Many people view the DoD as a war machine, and they therefore label me as a warmonger. When I speak in public, I know those people are going to reject my messages, but I expect that and see it as the sign of a diverse audience–and that’s a good thing. I have a habit of starting speeches by saying, you’re not going to agree with a lot of things I say. I embrace that spirit of disagreement.
I was in high school when the Vietnam war was going on, and by my sophomore year, I was within 2 years of being eligible for the draft. I was taught that if you’re drafted and you didn’t go to war, you were a coward and a traitor.

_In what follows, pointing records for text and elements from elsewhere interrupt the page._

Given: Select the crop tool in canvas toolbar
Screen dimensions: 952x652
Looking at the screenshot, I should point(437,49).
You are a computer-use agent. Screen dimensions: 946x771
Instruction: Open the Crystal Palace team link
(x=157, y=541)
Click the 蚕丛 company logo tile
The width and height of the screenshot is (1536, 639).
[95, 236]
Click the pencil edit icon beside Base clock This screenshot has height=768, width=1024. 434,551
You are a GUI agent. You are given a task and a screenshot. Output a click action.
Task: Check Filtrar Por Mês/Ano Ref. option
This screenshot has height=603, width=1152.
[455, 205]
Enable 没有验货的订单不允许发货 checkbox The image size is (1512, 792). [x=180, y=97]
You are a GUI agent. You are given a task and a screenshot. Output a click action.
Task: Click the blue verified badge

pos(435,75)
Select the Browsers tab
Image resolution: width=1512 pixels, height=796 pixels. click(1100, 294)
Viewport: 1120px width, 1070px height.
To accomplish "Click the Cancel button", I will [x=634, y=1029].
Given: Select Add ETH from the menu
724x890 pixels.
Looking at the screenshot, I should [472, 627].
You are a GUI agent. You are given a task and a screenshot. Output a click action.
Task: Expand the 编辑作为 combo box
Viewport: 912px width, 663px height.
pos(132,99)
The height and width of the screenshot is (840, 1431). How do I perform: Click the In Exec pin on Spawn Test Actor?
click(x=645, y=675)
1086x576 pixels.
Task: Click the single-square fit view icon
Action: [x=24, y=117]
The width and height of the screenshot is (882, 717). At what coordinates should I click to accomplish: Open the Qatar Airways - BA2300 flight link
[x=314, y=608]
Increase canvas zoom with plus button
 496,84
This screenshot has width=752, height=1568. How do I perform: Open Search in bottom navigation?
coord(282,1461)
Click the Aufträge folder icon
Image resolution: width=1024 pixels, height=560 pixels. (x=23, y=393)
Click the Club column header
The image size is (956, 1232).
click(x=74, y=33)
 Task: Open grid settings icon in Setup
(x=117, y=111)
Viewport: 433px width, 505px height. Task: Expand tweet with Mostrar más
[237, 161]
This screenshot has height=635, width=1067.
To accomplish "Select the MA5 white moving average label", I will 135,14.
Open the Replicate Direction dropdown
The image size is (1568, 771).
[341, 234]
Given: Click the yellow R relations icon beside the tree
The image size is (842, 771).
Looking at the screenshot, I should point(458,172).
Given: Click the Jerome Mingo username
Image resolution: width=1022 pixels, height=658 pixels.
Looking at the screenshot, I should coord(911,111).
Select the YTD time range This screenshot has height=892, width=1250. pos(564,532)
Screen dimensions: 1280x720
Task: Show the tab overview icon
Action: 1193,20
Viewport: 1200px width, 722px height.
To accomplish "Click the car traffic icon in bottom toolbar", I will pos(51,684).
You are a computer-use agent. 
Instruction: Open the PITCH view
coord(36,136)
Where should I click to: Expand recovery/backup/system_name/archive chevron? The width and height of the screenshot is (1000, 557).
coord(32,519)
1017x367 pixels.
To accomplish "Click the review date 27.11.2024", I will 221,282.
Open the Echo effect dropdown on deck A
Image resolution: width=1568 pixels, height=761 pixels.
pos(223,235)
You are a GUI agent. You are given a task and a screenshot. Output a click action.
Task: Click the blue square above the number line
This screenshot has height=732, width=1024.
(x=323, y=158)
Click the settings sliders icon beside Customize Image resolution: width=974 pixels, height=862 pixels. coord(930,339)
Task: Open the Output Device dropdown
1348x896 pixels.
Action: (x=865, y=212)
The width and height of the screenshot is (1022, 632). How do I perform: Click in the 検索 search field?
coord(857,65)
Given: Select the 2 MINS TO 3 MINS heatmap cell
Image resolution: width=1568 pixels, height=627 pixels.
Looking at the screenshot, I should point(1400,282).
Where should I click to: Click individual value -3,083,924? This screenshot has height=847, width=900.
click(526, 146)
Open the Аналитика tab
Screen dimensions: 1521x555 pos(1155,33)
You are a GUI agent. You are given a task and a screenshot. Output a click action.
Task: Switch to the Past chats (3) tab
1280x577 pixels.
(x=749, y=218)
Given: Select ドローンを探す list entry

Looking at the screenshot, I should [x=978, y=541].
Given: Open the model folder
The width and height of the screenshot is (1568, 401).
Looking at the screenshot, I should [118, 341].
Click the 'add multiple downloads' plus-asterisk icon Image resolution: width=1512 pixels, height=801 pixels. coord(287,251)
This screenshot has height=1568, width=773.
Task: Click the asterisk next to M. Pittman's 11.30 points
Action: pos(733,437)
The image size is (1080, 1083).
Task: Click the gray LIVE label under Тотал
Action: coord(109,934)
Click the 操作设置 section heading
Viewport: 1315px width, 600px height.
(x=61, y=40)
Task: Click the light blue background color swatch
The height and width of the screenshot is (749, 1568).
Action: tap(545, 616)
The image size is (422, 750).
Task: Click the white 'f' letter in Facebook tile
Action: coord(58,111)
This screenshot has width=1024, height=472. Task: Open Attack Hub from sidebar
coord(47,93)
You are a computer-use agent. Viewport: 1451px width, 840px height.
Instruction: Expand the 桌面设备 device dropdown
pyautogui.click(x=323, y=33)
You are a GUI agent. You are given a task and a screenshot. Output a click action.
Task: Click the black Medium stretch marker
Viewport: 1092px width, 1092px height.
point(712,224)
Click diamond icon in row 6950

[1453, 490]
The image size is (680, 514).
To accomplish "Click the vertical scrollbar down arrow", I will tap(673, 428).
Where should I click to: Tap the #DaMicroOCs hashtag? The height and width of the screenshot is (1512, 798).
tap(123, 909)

And if you weren’t drafted but you volunteered, you were an idiot.
The way I saw serving the DoD as CDO, it wasn’t about enabling people to kill, rather, it was to help defend the country against enemies. That said, we, meaning the US, have created most of those enemies in central Asia and the Middle East. And by ‘we’ I specifically mean the US government, not the US DoD. The DoD is an instrument of the Federal government. Our elected officials determine where and how the DoD operates.
In my role as a citizen, I work through the political process to shape the decisions our elected leaders make. In my role as CDO & CBAO I worked to make the DoD effective in carrying out the will of the elected leaders. There are elements of both roles that I’d say were problematic, but being an adult and a leader means deciding what problems you want to live with.
Michael Conlin is Chief Technology Officer at Definitive Logic.